John Wooden once said "Make friendship a fine art." If that is the case then Rex Sharp is Michelangelo. It has never been about where he has been or the athletic training facilities he has designed while at those schools, or the committees he has lead or been on, or the Hall of Fames that he is currently in. It has been about the people he has come in contact with over his 45 year career as an athletic trainer and how he can help them.

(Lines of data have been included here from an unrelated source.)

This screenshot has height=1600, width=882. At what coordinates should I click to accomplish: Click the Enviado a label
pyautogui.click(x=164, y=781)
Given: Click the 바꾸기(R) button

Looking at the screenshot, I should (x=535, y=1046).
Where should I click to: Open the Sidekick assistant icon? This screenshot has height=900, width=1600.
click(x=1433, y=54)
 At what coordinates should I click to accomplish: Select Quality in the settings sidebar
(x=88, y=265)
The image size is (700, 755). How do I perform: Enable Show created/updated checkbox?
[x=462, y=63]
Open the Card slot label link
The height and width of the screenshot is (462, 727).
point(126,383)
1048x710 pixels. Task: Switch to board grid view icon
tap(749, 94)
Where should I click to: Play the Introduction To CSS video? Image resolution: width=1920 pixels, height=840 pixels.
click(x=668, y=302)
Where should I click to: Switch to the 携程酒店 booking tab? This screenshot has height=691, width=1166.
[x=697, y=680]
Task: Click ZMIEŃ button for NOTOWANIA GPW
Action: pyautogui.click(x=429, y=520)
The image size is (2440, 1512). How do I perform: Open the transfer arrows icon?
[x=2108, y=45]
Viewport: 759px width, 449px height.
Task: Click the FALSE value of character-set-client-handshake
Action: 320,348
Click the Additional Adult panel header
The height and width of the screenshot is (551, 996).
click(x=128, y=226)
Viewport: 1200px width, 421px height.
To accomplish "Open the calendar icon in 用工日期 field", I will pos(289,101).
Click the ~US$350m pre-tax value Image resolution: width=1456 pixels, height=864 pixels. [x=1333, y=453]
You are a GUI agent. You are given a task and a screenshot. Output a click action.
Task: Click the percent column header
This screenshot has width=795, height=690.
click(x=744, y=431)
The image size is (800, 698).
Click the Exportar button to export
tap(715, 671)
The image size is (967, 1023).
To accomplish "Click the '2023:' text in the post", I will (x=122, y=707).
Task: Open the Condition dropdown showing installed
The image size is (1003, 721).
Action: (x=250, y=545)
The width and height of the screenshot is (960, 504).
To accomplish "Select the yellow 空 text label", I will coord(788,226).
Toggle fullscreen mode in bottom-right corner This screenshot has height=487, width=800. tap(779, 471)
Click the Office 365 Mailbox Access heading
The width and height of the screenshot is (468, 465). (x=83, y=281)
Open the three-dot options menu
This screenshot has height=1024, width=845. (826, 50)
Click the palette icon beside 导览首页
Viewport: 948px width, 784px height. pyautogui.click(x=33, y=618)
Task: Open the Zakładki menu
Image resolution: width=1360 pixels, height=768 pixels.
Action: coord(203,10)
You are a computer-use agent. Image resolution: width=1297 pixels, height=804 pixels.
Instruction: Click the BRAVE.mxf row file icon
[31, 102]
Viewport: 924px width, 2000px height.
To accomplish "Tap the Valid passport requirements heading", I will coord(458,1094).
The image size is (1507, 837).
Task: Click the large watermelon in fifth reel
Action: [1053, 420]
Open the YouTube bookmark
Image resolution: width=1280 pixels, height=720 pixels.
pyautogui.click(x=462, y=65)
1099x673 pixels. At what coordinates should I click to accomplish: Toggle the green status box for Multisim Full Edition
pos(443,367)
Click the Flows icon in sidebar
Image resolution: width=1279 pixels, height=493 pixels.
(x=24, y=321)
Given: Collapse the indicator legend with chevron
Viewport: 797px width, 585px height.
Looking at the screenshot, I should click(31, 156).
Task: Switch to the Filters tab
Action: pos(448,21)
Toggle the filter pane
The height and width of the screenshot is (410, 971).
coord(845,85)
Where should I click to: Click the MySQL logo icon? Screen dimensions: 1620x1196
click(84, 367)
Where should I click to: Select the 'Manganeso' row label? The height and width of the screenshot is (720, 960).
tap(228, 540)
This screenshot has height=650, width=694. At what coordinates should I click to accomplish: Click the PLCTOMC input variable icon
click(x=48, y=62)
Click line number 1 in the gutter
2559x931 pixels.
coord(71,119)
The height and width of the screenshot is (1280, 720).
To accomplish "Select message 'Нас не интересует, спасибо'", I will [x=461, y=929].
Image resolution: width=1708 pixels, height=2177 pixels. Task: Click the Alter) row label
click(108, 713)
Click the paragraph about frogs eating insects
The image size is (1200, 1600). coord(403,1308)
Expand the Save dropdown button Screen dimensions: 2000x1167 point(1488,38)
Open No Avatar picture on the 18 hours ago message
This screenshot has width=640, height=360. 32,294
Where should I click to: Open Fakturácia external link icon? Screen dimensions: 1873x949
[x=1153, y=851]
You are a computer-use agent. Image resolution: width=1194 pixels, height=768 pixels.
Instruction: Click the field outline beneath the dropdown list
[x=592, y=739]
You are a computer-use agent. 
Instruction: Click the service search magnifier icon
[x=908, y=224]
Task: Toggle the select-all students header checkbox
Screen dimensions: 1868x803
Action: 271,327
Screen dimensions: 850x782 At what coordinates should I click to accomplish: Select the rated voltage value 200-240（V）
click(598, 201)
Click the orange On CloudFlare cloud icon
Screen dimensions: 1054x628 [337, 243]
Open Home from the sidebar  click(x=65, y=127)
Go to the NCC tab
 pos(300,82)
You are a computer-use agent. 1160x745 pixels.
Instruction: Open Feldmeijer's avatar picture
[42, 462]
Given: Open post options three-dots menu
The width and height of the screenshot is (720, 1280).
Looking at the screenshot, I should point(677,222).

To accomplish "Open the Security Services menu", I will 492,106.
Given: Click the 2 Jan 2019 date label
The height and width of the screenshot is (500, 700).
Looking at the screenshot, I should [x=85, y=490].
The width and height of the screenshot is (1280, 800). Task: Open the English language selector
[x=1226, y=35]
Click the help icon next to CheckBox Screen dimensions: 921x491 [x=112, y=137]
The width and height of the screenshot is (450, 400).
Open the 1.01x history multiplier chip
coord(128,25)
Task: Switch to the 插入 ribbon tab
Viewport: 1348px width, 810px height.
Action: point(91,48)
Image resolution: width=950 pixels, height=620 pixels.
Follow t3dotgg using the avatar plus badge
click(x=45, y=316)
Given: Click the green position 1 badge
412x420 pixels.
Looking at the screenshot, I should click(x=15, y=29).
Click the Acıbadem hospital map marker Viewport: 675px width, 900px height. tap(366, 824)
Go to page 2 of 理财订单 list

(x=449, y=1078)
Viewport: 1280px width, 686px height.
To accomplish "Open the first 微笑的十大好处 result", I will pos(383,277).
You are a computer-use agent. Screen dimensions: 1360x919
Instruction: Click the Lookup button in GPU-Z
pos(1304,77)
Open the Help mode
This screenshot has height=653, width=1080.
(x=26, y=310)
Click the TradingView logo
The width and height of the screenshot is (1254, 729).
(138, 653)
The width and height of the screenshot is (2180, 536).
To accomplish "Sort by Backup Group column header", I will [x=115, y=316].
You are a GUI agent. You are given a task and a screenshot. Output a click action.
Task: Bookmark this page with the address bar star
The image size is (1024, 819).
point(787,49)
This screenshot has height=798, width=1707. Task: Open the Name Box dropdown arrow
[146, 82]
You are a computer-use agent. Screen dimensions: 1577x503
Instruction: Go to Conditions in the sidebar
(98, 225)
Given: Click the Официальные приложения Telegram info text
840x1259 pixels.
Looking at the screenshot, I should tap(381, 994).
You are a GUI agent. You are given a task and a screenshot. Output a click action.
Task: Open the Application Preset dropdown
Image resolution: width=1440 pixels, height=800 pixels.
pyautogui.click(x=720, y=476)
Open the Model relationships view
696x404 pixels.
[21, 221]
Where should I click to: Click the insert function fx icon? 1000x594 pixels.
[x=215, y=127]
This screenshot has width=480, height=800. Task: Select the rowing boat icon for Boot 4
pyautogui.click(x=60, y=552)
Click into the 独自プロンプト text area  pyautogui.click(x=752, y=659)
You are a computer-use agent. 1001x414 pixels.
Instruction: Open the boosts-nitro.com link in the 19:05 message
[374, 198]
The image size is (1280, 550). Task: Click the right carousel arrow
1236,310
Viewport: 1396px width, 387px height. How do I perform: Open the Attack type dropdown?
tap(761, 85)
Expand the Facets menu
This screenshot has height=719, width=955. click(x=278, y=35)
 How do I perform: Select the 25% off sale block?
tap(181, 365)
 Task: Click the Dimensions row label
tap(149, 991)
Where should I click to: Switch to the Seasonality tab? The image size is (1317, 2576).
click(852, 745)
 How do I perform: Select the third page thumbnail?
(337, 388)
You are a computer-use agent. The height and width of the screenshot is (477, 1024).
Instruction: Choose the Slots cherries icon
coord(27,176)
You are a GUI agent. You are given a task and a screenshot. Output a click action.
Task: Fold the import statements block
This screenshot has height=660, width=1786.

That career started as a student athletic trainer at New Albany High School, New Albany, IN under NATA HOF member Jerry Bell and Don Ogle. Then in 1975 Rex made the trip to Muncie, IN to attend Ball State University. While at Ball State he won the National Athletic Trainers' Association Robert H. Gunn Scholarship for the nation's outstanding student athletic trainer in 1978. After graduation from Ball State he took a teaching job/athletic trainer at his high school alma mater in New Albany. After two years he decided attend graduate school. His uncle Randy Owsley was the head athletic trainer at Michigan Tech, a NCAA division II school in Houghton, MI. Rex decided to take the offer from Randy and spend 2 years in the upper peninsula getting his master's degree and ton of experience on his own. Next he was on to at the time was Northeast Missouri State, now Truman State. He was the first athletic trainer there and grew the program into a new athletic training facility and two GA athletic trainers. Then a phone call from Jim Dickerson changed the trajectory of his career. Ball State needed a Head Athletic Trainer and they were calling on Rex to lead the program back to prominence. Rex spent 11 years at Ball State and arguably some of the most successful years of the athletic training program. From new facilities, faculty, and athletic training students that have gone on to lead the profession. In 1996 Rex left Ball State for the University of Missouri. He spent 25 years at MIZZOU and again impacted the development of new athletic training facilities, team physician coverage, increasing athletic training staff, and started an integrated health care team to provide mental health support to MIZZOU athletes. One of the first in the country. Finally the establishment of an Undergraduate Athletic Training Education Program. In his time at MIZZOU he was on many prestigious safe guard and advisory committees for student-athlete health. Rex and his staff were recognized as the Athletic Training Staff of the year in 2000 and 2011 for the Big 12 Conference. He retired from MIZZOU in 2020.
In 2021 he accepted the Director of Sports Medicine position at Embry-Riddle Aeronautical University in Daytona Beach, FL
Rex was inducted into the Cardinal Sports Medicine Society Ring of Honor in 2005, The Missouri Sports Hall of Fame in 2017. The Missouri Athletic Trainers' Hall of Fame in 2018. And the New Albany High School Hall of Fame in 2018.
He currently resides in Daytona Beach, FL with his wife Eileen. They are the parents of three adult children, daughter Audrey and twins Adam and Jared.